You can read my in-depth notes and strategies:
Understand the difference between async and sync IO
When comes to write IO:
sync IO promises to write an IO to physical media before writing the next IO. Sync IO workload performance is therefore limited by the speed and number of concurrent write acknowledgements vdev(s) can make.
async IO makes no promises and will try and write the IO as fast as it can, eventually flushing all IO to physical media.
So sync=immediate (slower and safer) vs. async=eventual consistency (faster and less safe).
With async IO there is a risk that not all IO reaches the physical disk. Consider an rsync process finishes and the IO was issued as async to the io subsystem. The command has finished but the IO is still in-flight in the io subsystem waiting to be flushed to the physical media. If something like a power failure happened before the io was fully flushed to the physical media, then data loss will occur and rsync (and you) would be non the wiser.
Mission critical and highly sensitive applications like databases typically require (want) sync IO, it depends on the business, non-functional and criticality requirements of the data being stored.
One has to choose the right IO characteristics and trade offs based on requirements and situation.
If the workload does not require sync IO guarantees then stick with async and consider dataset property sync=disabled to maximise disk throughput. A battery backup/UPS/USV can help to mitigate the risks of async IO during power outages.
Understand the difference between buffered and direct IO.
buffered IO uses the page cache, direct bypasses page cache.
In some scenarios the page cache can make applications perform faster than the underlying physical media.
One downside of buffered IO is “2x double write” cost: 1x to write into the page cache, and 1x to write to the physical media. Bypassing the 2x cost for large bulk IO is typically more performant.
There are pros and cons to both, workload and use case dependant.

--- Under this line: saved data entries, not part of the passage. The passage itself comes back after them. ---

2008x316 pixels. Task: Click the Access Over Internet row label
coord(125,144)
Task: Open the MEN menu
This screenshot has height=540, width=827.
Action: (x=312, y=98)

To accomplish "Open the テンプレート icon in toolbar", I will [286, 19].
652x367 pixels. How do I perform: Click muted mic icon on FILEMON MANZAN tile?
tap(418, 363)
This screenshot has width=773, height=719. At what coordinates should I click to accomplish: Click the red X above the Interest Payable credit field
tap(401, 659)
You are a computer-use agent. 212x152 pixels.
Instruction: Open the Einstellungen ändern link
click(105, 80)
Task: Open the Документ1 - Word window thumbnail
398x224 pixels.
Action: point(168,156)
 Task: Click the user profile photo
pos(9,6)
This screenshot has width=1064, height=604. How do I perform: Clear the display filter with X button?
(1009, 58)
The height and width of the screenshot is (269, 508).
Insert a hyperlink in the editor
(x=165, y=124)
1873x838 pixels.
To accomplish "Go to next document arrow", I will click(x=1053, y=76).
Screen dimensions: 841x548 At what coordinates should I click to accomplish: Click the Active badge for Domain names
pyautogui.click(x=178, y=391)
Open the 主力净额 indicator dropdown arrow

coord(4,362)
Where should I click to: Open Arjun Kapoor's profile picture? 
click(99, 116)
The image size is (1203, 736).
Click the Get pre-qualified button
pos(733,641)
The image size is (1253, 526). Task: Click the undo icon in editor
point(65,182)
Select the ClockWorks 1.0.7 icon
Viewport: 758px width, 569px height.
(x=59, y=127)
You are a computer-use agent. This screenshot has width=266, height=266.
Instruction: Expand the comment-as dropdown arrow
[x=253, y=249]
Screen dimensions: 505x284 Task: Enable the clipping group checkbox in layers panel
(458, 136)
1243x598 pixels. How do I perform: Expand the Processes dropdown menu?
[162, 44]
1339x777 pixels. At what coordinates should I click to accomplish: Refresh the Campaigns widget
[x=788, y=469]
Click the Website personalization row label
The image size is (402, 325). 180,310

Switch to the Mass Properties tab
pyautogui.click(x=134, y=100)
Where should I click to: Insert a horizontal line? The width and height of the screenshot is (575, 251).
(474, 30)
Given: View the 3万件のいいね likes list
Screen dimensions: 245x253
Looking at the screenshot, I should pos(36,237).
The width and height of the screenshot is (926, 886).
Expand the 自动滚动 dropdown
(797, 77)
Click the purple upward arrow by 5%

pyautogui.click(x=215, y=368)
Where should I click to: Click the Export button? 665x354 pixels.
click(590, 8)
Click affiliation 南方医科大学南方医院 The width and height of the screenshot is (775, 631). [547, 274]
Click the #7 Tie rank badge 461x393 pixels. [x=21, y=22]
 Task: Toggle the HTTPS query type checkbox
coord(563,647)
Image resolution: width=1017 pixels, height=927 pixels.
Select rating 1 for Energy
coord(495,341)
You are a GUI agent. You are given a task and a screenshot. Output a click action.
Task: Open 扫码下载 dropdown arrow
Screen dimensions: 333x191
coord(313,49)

My fio benchmarking of zfs suggests that buffered IO especially for high throughput/IO workloads use more system resources and in reality perform much worse than directio. zvols were unstable with buffered io and should be avoided.
If your workload involves writing a lot of unique and bulk data, like backups, then why would you want to write that in the page cache because you probably won’t be reading it again any time soon, plus the negative of the double write cost?
If you are reading some large data file, buffered reads would push existing pages out of the cache, this might have a negative impact on running applications that were making use of the page cache. aka cache poisoning.
As a general rule, use directio for bulk write workloads. For other uses cases you have to consider all the variables and run benchmarks.
Not related to zfs but SAN’s (or storage controllers) with cache pools also have a role to play in buffered vs. direct io. Typically its best to use direct io and let the SAN perform the caching (buffering).